A transferência do banqueiro para a sede da PF na capital federal aconteceu devido às negociações de um possível acordo de colaboração premiada. Em março, Vorcaro iniciou tratativas para firmar delação com as autoridades. O primeiro passo foi a assinatura de um termo de confidencialidade com a PGR (Procuradoria-Geral da República). A expectativa é que o acordo seja concretizado em maio.
Antes de ir para a Superintendência da PF, o empresário estava no Complexo Penitenciário da Papuda. A mudança ocorreu para viabilizar as conversas sobre a colaboração premiada.
A prisão preventiva foi decretada em 4 de março pelo ministro Mendonça. Vorcaro foi levado inicialmente para o Centro de Detenção Provisória 2 de Guarulhos, na região metropolitana de São Paulo. Depois, foi transferido para a Penitenciária 2 de Potim, no interior paulista.
Em 6 de março, o banqueiro foi encaminhado para a Penitenciária Federal de Brasília. Treze dias depois, em 19 de março, houve nova transferência para a Superintendência da Polícia Federal na capital.
As apurações apontam suspeita de ocultação de mais de R$ 2,2 bilhões em contas ligadas ao pai do investigado para fraudar credores. O FGC (Fundo Garantidor de Crédito) teria sido acionado para cobrir um rombo estimado em quase R$ 40 bilhões no mercado financeiro.
Ao decretar a prisão preventiva, Mendonça classificou Vorcaro como líder de uma organização criminosa.

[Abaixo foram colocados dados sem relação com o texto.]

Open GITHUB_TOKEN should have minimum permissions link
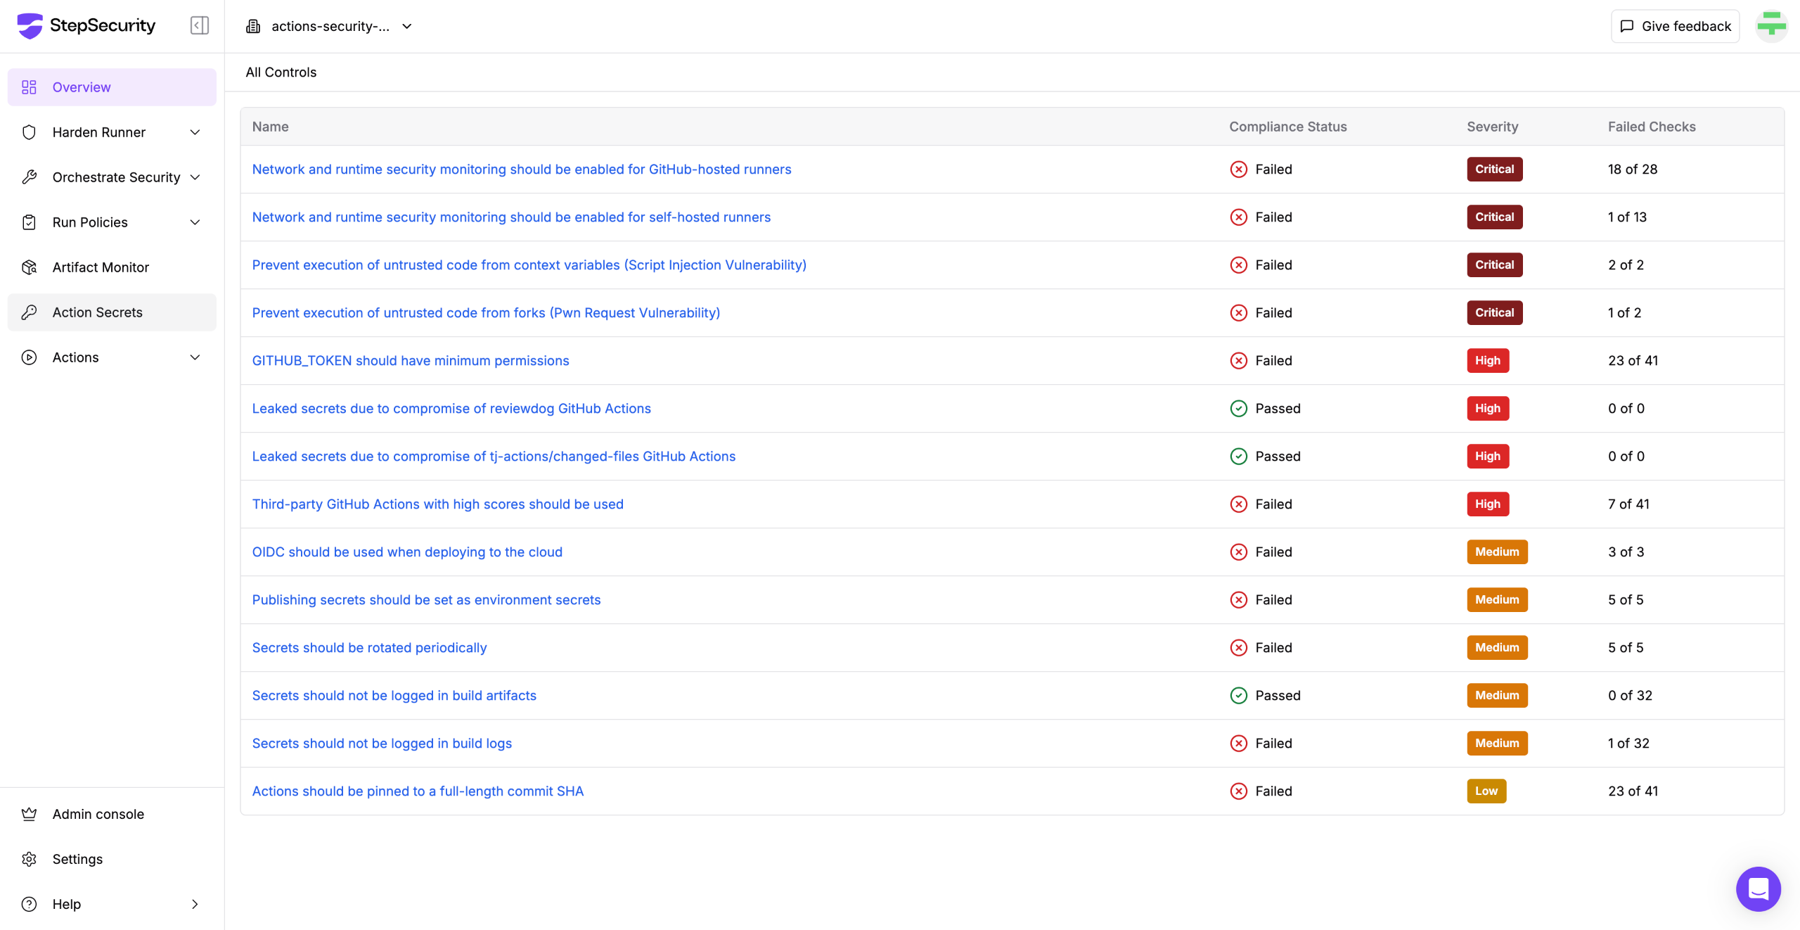 coord(411,361)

O ministro afirmou que a medida era necessária para garantir a ordem pública e econômica, preservar a instrução criminal e assegurar a futura aplicação da lei penal.

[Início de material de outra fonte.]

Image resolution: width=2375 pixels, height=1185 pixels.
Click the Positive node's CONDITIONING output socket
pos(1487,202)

As investigações sobre o Master indicam que o empresário tentou atrapalhar o trabalho de apuração da PF após sair da cadeia à época da primeira prisão dele, em novembro de 2025, segundo Mendonça.
A decisão também menciona indícios de que Vorcaro teria comandado um núcleo de intimidação e coerção, usado para monitorar, ameaçar e agredir desafetos. Há ainda suspeitas de tentativa de corrupção de servidores do Banco Central em troca de informações privilegiadas e favorecimento em fiscalizações.
Caso o empresário opte pela colaboração premiada, será necessário fornecer informações efetivas e verificáveis. Os relatos precisam contribuir concretamente para o avanço das apurações. Não será suficiente apenas apresentar informações genéricas.